**Your assignment:**
Where the records below show the word "size" in a line, please copy that line.
:: Record set ::
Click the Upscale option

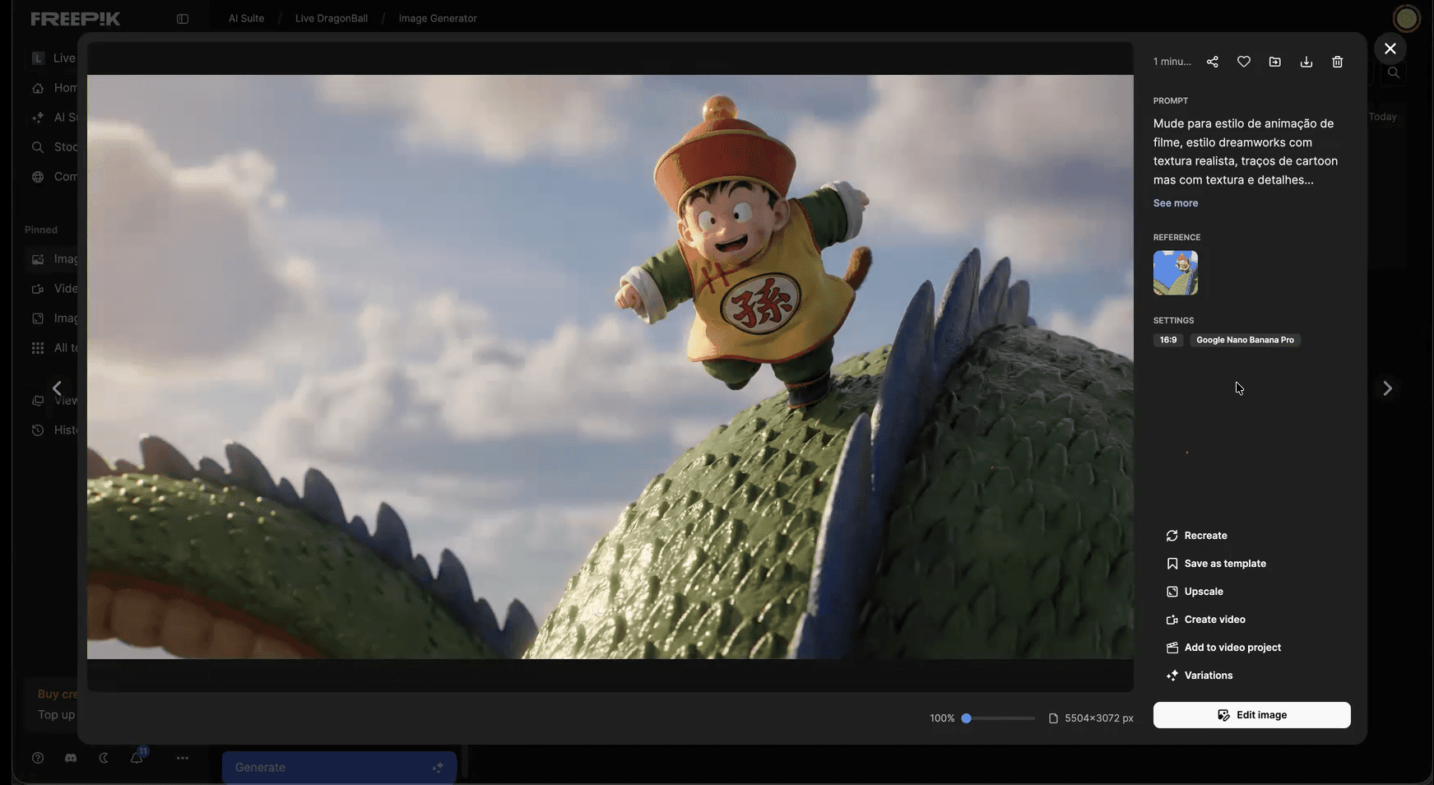click(x=1203, y=592)
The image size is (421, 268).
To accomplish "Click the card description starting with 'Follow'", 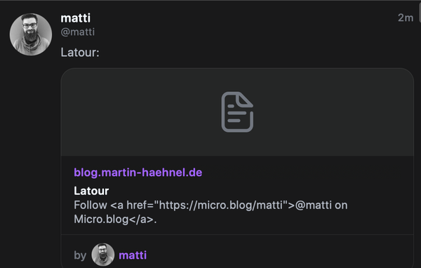I will coord(211,212).
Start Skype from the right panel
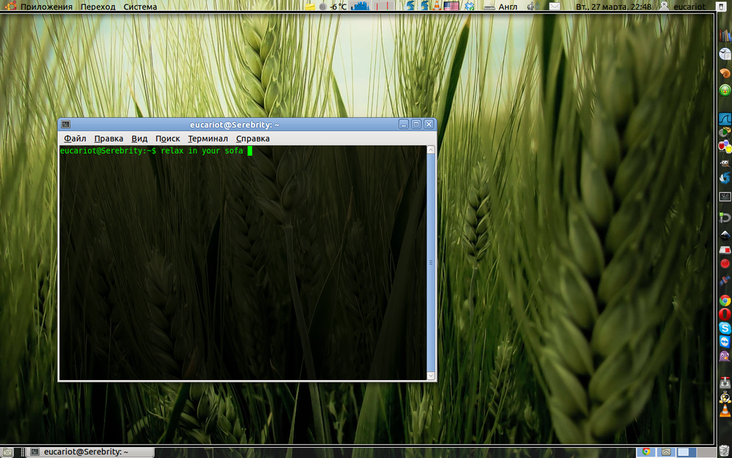Viewport: 732px width, 458px height. coord(724,328)

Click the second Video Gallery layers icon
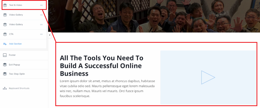click(x=5, y=25)
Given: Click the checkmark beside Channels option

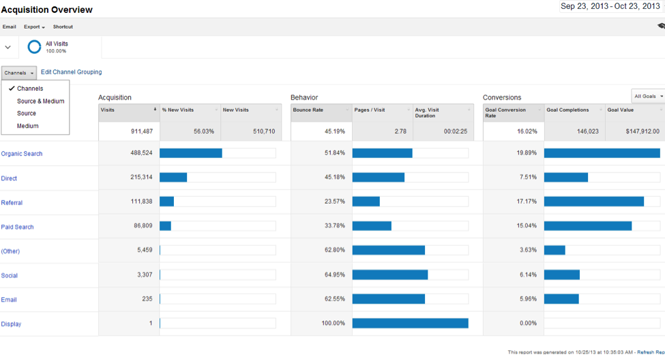Looking at the screenshot, I should (x=12, y=89).
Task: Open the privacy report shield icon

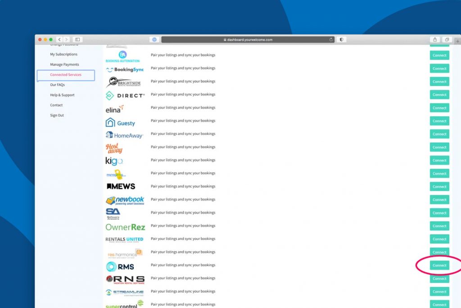Action: [341, 40]
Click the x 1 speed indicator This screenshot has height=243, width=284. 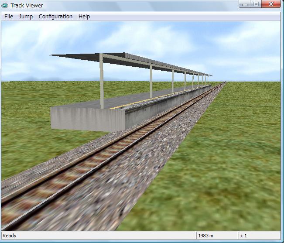[244, 236]
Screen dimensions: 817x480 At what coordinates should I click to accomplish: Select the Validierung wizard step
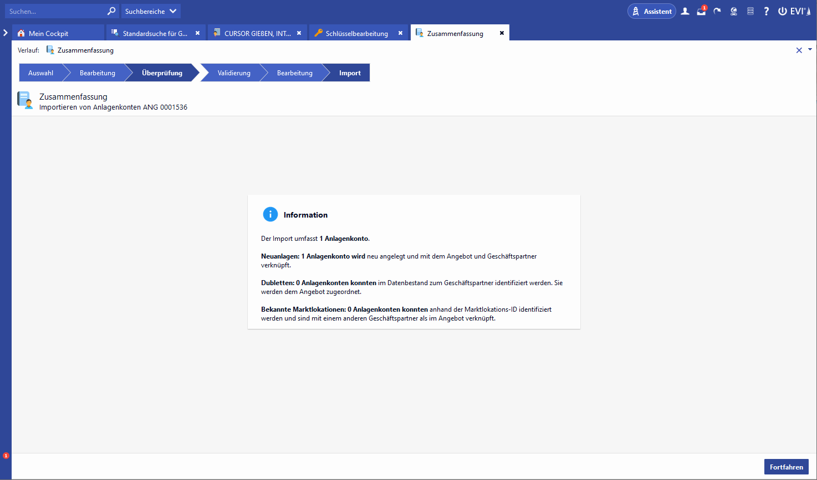click(234, 73)
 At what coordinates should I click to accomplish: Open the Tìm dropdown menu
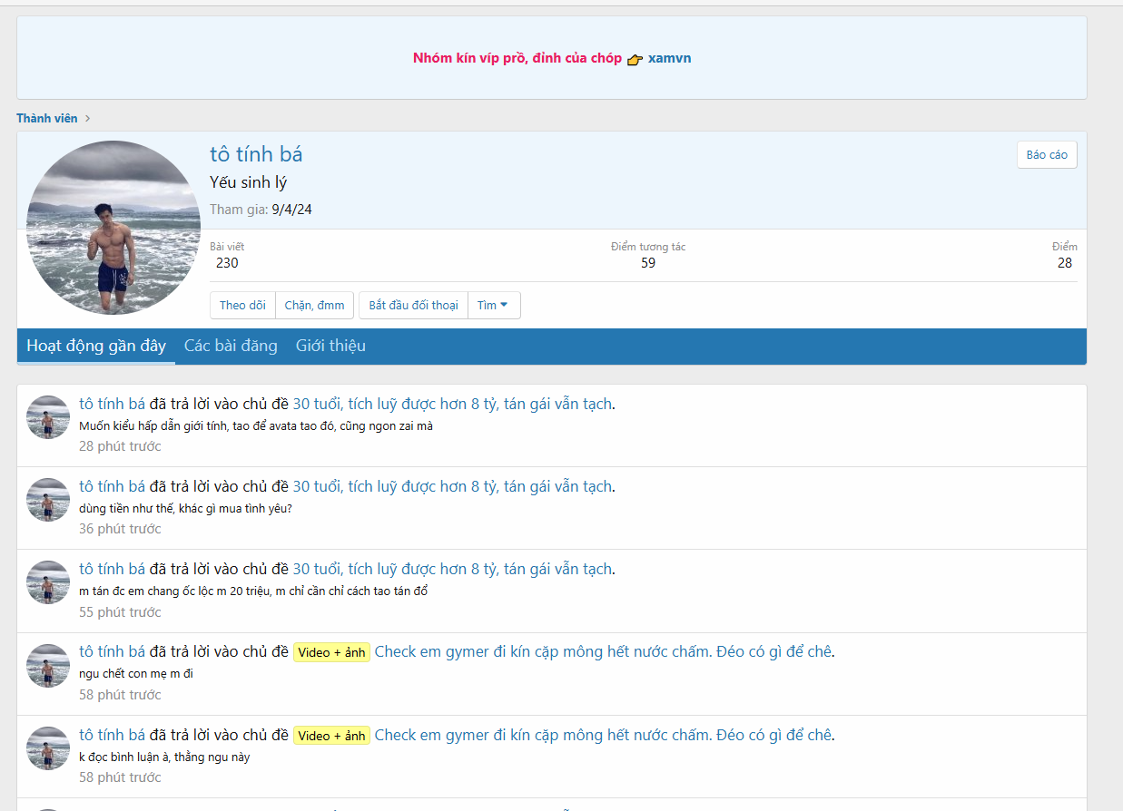coord(493,306)
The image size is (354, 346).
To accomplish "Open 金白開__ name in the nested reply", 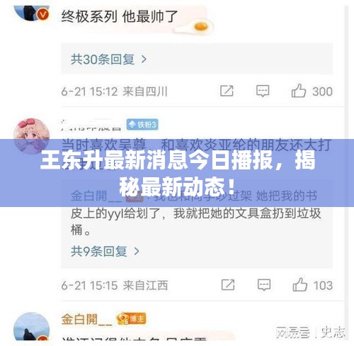I will (96, 197).
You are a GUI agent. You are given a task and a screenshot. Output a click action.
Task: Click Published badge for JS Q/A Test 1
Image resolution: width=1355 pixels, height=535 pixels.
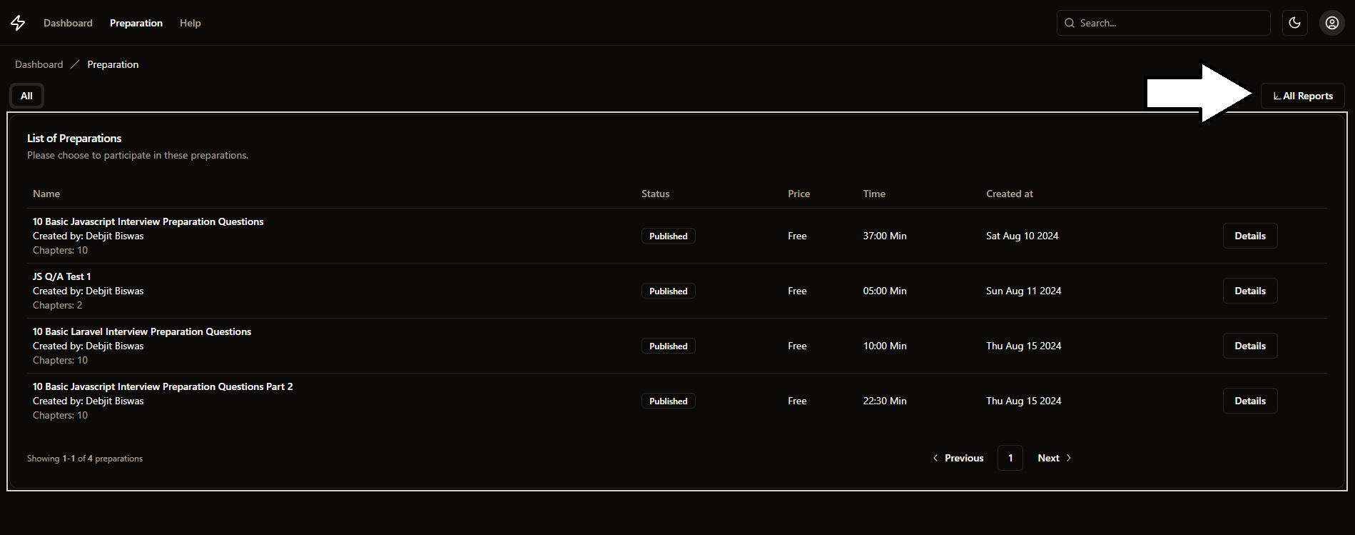[668, 291]
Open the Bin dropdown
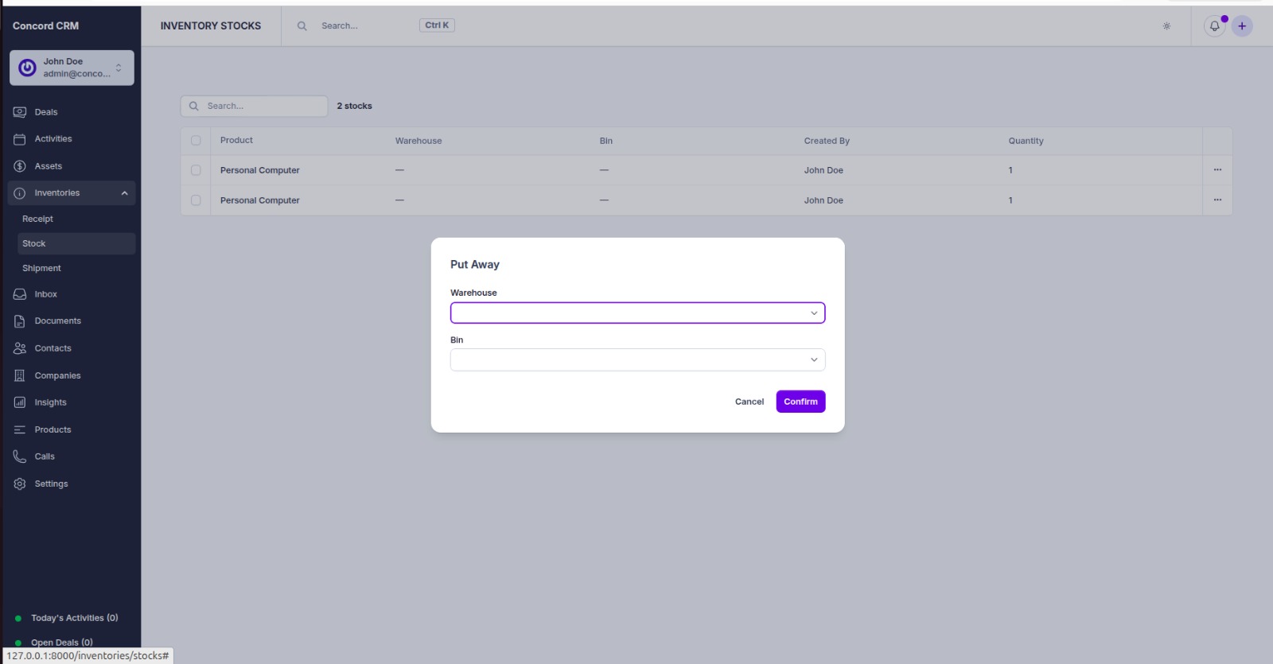 tap(637, 360)
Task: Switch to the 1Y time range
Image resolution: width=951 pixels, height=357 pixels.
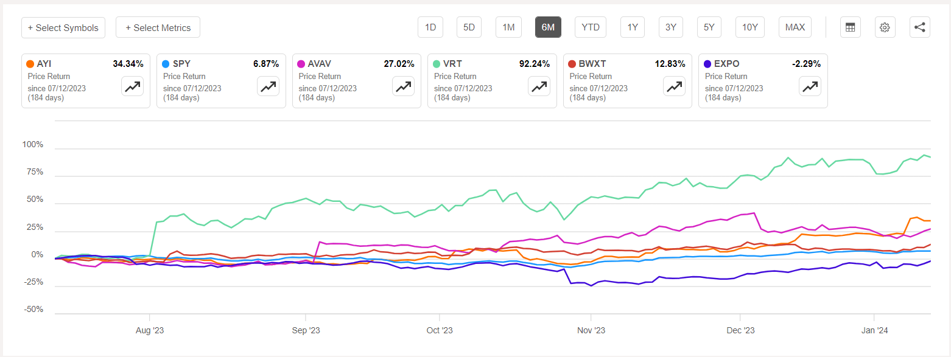Action: point(632,27)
:::
**Written reply:**
The image size is (421, 268).
The image size is (354, 346).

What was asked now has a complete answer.